Well, I’m sure I won’t reveal every last detail here — but I can at least track down the company name for you, and get you started on your research … that is the Gumshoe Way, after all.

Here’s some more hoopla:

“So why is this opportunity so urgent?

“Because the credit crisis has slowed the world’s appetite for the stuff temporarily.

“And that’s not just good — that’s great.

“Because it gives you a shot at the deal of the century — one cheap, tiny company who has made Scheele’s discovery the focus of their entire business.

“They’re sitting on tons of it.

“Not just the product itself, but the means to get it, refine it, store it and distribute it to anywhere in the world.

“That means, as global demand drives the price of this important resource through the roof, this company stands to make a mint.

“Why?

“Because, unlike every other company in the industry, this is the only North American ‘pure play’ that runs the whole operation from start to finish.”

So there’s a small pure play molybdenum miner in North American, one that can increase production by 50% in as little as four months, and that Mayer believes could quadruple your money, or better, in less than a year (he uses the date of July 14, 2010).

And Mayer includes a chart of “Scheele’s discovery” prices for roughly the past five years, which does match up pretty closely with molybdenum pricing (the market is not as liquid or standardized as for commodities like copper, oil or gold, so there is always some variation depending on how you price it and what form its in). Here’s the chart, if you’re curious — it certainly did collapse when the economy went into its black pit of despair last Fall:

So who’s the company? One final group of specific clues for us:

“… our pure play has access to over one billion pounds in total resources.

“They can pull over 71,000 pounds out of the ground every day — that means as much as 26 million pounds annually.

“With the ability to ramp up production by 50% in as little as a few months.

“And they couldn’t be more financially sound.

“They finished last quarter with $260 million in cash and a debt load of only $16 million.

“So, even in these tough times, they’ve got their heads well above the water line.

“That means they have plenty of money to invest in additional reserves should the need arise.

“Either way, they are the closest thing to a guaranteed quadruple-bagger I’ve seen in a very long time.”

Finally enough? Indeed! We toss that all in the Thinkolator and we find out that this company must be …

Thompson Creek Metals (TC in NY, TCM in Toronto)

This is a near-perfect match for the balance sheet clues, as noted in this excerpt from their last quarterly report:

“Cash, cash equivalents and short-term investments were $262 million on June 30, 2009, compared with $260.6 million at March 31, 2009 and $258 million at December 31, 2008.

“The Company’s total debt (primarily equipment loans) on June 30, 2009 was $15.6 million, compared with $16.9 million on March 31, 3009 and $17.3 million on December 31, 2008.

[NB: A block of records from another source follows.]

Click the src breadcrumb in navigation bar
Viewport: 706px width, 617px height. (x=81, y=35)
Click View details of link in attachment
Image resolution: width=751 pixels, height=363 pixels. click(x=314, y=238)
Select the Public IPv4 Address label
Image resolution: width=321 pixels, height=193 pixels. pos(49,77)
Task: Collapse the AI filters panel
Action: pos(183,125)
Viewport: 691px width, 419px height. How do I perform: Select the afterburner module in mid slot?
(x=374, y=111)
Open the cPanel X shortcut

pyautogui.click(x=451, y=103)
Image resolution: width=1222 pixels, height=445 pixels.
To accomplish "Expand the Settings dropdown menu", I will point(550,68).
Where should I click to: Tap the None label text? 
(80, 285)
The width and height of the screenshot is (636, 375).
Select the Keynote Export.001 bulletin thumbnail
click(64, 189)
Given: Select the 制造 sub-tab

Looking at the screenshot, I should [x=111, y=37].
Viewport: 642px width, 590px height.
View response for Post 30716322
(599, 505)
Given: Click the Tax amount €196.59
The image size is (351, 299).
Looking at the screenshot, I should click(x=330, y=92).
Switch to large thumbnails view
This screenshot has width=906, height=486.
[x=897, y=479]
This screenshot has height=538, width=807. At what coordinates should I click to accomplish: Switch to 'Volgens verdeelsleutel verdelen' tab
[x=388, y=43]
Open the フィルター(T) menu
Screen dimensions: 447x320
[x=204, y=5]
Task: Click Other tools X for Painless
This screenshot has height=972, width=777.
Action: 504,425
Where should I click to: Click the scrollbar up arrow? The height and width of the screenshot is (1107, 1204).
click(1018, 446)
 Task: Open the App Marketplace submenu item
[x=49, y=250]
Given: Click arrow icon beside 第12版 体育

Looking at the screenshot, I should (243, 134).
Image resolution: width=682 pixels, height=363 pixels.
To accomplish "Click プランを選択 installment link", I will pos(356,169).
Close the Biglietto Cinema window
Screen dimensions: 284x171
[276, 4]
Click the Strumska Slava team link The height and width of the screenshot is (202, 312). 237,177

“The Company’s mines produced 6.7 million pounds of molybdenum in the second quarter, up from 6.2 million pounds in the second quarter of 2008. The Thompson Creek Mine produced 4.7 million pounds, up from 4.0 million pounds a year earlier, while the Company’s 75% share of the Endako Mine’s production was 2.0 million, compared with 2.2 million pounds a year earlier.

“The weighted-average cash costs were $5.21 per pound produced in the second quarter of 2009, compared with $8.85 per pound produced a year earlier. The decline was primarily due to increased production as a result of higher ore grades and recoveries at the Thompson Creek Mine together with lower mining and milling costs from both of the Company’s mines in the latest quarter compared to the 2008 quarter, lower costs for grinding media and consumables, and a favorable change in the Canadian dollar exchange rate.”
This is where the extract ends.